風は穏やかで、遠くで鳥か何かの声が微かに聞こえる。時折、分厚い雲の隙間から陽射しが差し込み、辺りを照らした。風に揺られる葉の緑が、鮮やかな色を見せる。あまりにも平穏そのものな光景に、ともすればここが魔界であることを忘れそうになる。ふと、村に残してきた妹のことが気にかかった。両親を亡くしてから2人で暮らしてきたが、あまり兄らしいことはしてやれた試しがない。病気がちのため、あまり外に出られないあの子に、この庭を見せたら喜ぶだろうか。
「あいつにも見せられたらいいのに」
つい口に出してしまったものの、こんなところまで連れてくることなど到底無理な話なのだが。
「どなたかお連れしたい方がいらっしゃいましたか?」
「おわっ! っと、すみません、驚いてしまって」
「いいえ、こちらこそ突然話しかけてごめんなさい」
いつの間にやら隣人さんがティーセットを持って後ろに立っていた。思っていたよりも随分と時間が経過していたらしい。俺の驚き様に、隣人さんは恐縮したように詫びると、銀のお盆からティーセットを下ろす。そして、慣れた手つきでカップにお茶を注いだ。いや、正確に言えば俺の知っているお茶と同じようなものなのかは分からないのだが、琥珀色の液体からは、湯気とともに香ばしいような、良い香りが漂っている。

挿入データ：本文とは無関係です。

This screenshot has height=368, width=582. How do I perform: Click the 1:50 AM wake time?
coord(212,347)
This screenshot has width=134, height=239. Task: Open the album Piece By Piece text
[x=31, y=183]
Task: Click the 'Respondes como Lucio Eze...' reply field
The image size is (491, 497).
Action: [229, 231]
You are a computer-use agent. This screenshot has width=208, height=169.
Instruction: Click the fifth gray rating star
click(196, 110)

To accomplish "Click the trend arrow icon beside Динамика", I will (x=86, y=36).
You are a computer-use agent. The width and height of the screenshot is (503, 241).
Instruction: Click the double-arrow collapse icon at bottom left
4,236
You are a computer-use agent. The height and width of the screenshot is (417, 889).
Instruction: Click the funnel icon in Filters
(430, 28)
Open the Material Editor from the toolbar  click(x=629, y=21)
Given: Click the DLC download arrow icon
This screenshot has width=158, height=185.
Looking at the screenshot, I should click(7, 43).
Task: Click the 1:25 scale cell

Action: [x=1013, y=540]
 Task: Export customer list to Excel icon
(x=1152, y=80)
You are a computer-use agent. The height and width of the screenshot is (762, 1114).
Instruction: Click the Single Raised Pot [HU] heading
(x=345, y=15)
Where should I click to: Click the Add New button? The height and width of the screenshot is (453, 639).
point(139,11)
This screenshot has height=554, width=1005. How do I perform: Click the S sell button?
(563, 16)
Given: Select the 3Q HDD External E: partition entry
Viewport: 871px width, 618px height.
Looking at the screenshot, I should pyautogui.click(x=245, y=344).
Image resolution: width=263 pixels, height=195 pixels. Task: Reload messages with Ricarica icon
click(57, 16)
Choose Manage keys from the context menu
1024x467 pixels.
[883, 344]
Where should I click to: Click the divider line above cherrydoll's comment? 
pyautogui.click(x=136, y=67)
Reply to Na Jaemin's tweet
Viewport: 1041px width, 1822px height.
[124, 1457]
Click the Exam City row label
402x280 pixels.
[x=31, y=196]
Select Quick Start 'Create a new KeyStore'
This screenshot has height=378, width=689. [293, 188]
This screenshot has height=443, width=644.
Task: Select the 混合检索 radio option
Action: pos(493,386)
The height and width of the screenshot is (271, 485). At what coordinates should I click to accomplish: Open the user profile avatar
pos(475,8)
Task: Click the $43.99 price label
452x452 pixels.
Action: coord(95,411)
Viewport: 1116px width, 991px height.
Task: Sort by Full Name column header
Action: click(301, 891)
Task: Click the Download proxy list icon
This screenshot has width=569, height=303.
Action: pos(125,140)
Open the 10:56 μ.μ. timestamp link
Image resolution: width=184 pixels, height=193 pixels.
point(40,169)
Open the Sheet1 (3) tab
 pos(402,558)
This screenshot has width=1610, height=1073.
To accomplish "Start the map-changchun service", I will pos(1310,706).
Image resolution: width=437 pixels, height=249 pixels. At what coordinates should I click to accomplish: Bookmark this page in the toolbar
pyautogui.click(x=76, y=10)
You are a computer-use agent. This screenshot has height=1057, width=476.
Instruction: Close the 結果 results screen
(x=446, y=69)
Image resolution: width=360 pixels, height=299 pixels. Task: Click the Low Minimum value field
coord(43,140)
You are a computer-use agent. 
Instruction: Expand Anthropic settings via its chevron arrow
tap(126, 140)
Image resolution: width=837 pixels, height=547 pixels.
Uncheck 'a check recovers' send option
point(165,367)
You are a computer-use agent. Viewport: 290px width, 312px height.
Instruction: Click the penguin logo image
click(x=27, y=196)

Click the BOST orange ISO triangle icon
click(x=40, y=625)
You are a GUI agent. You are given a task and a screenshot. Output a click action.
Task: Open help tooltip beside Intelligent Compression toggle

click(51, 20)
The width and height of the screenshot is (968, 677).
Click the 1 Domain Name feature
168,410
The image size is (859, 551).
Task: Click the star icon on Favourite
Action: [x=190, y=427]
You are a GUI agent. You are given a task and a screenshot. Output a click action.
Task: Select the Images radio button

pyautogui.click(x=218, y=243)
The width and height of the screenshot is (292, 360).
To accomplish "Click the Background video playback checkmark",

「お口に合うかどうかは分かりませんが、よろしければどうぞ」
「ありがとうございます」
勧められるままに口を付けると、ほのかに甘みのある、芳しい香りが口の中に広がった。
ほう、と息を吐いて、自分の体が思いのほか緊張していた事実に気付く。温かな液体によって内側から温められた体が、次第に強張りをといていくのを感じながら、先程からの疑問を口に出した。
「そういえば、あなたはここにひとりで住んでいるんですか?……あっいや、詮索するつもりは無いんですが、こんなに広いと掃除とか手入れとか大変そうだなと思って」
何気なく言ってしまってから、これは初対面の女性に対して失礼な質問だったかもしれないと、慌てて問いの理由を付け加えた。しまった。体とともに口まで緩んでしまったようだ。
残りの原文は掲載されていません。